When I checked earlier, most of the Client IDs reporting this crash only had one crash on file (i.e. no kernel issues).

If we can establish a pattern of similar kernel crashes across multiple devices that are experiencing this issue, that would be an interesting finding.

FWIW, crash ad6ad5d5bb265650 doesn't have the same signature as the other hangs we've been investigating on this bug.  It is in epoll_dispatch().


> <1>[18559.910093] chrome: Corrupted page table at address 16700d0bf640

> <0>[32483.547370] PANIC: double fault, error_code: 0x0

When I see reports like these, I usually assume that it's either one device with bad RAM / cooling / power / etc. OR that something is randomly scribbling on kernel memory.

It wouldn't be too surprising to see random hangs as one manifestation of corruption.
epoll_displatch() with SIGABRT is another incarnation of shutdown hang crash. If you look at the "Threads" tab of ad6ad5d5bb265650 crash, you will find AddressTrackerLinux::ReadMessages on its IO thread.
Cc: ericsheh@google.com
Hi team,

This is Eric from Shanghai Techstop, redirected from crbug/773764. Our local recruiting team has been somewhat heavily affected by this bug too (and more heavily by crbug/820307). 
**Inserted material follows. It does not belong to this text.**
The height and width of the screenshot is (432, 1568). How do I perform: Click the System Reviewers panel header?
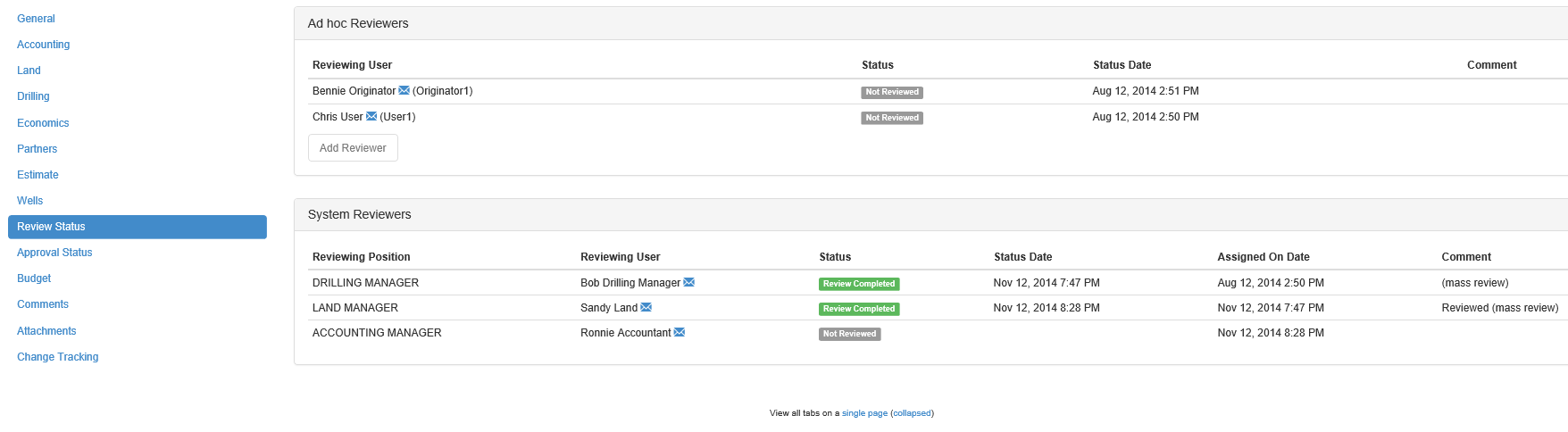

This is the crash report for this bug, and I've sent a feedback through alt+shift+i after alt+volUp+x but not sure how to find a link to it or if you can locate it by using the crash report ID. It was sent via wezhao@'s Lenovo Chromebook 13".
https://crash.corp.google.com/browse?stbtiq=ad6ad5d5bb265650#1

It seems to be random, and what their behaviors have in common is that they all use the Hangouts App from Web Store https://chrome.google.com/webstore/detail/google-hangouts/knipolnnllmklapflnccelgolnpehhpl/related, and they make lots of video and audio / phone calls everyday, they use headsets connected to the 3.5mm audio jack, and they use Lenovo Chromebook 13" (TVCs).

These two bugs come to their Chromebooks in a random manner every now and then (multiple times per day), and when using Alt+VolUp+X to restore the browser, they usually can't hear anything when making calls through the Hangouts App, and a full system restart always restores the audio functionalities. 

Could you please shed some light? And we are happy to try what you suggest to help with the troubleshooting since they can easily reproduce this problem every day.

Thanks!
Oops sorry, just found that what I reported in comment#111 was already captured by comment#107 - #109.
I can confirm this is also affecting the 30+ Lenovo Chromebook 13's (Type 20GL) that I manage. Unlike Eric, these Chromebooks are only used for accessing EHR software. There is no video/audio calls or headsets connected. There are USB mice connected, and bluetooth is disabled. 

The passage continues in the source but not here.